You can also set a version tag. This goes in the 'EXTRAVERSION' field of the kernel version. If you have installed a pre-packaged kernel for most distributions before, you'll have seen this. Eg: 2.4.18-bf24, one of debians install kernels, has the EXTRAVERSION tag of 'bf24'. More importantly, the extraversion is reported in 'uname -r' output, and is also used to locate the modules for the kernel (they reside in /lib/modules/`uname -r`/ ). If you change the EXTRAVERSION for every kernel you build, you dont run into problems with the module tree still existing, or wanting to be overridden.
For example, I use an EXTRAVERSION of "-smp" to indicate that this is an SMP kernel. If I build a UP kernel as an emergency kernel for the OS, I use "-up", and so on. If there are any extra patches I have applied to this kernel, for example the pre-emptive multitasking patch, I mention that: "-preempt". And so on. This basically means you can keep track of what features a kernel has, simply by checking its extraversion tag - or its .deb package name
Use the '--append-to-version' command in make-kpkg to set this: --append-to-version=-smp
Finally, to get make-kpkg to build this kernel you give it the target of 'kernel_image'. This creates a .deb with the kernel image, system map, config file for the kernel, and the kernel modules tree. When you install the .deb, if you set up your /etc/kernel-img.conf correctly it'll even configure your bootloader for you.
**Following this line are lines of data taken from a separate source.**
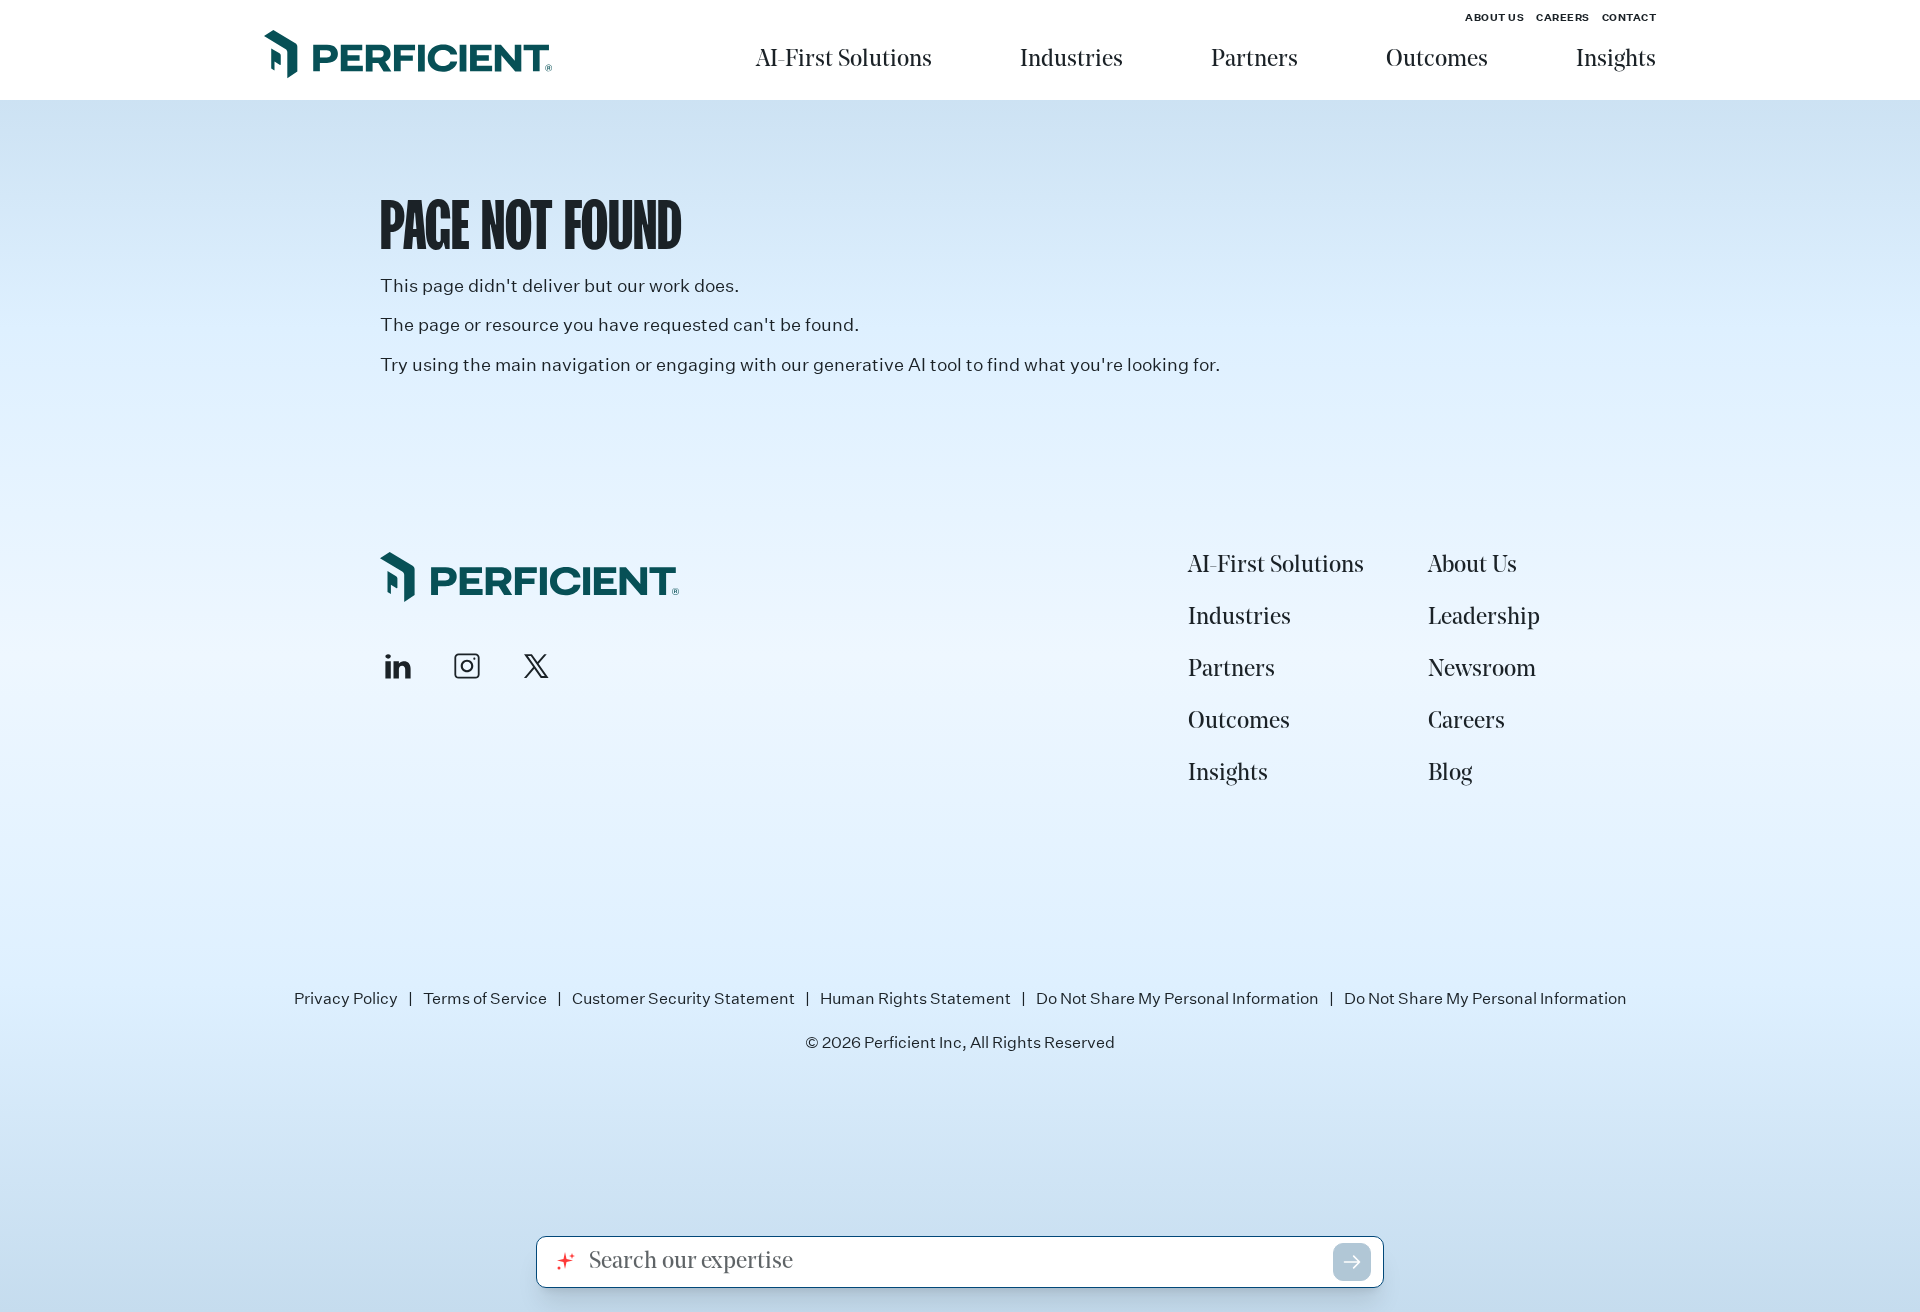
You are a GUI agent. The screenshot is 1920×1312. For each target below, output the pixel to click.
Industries (1071, 60)
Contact (1629, 17)
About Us (1494, 17)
make-kpkg -revision=1 --append-to-version=-smp kernel_image
Another feature of make-kpkg is that it will build .debs for any module sources you have installed that are outside the kernel tree. The condition is that they must exist in /usr/src/modules - which is the case if a debian source package existed for them. One example of this is lm-sesnors.
The lm-sensors-source package contains the file /usr/src/lm-sensors.tar.gz. If this is untarred, it extracts into /usr/src/modules/lm-sensors/. If you specify the 'modules_image' target, it'll build the kernel modules out of all subfolders in /usr/src/modules and create .deb package for each tree (eg, lm-sensors in this case) built against the kernel you are configuring
If you are building kernel packages for your own private repository to use on more than one machine, or you have a single base configuration that you need to compile for multiple architectures or flavours of machine then you probably want to make use of the Debian kernel package architecture instead of using make-kpkg directly.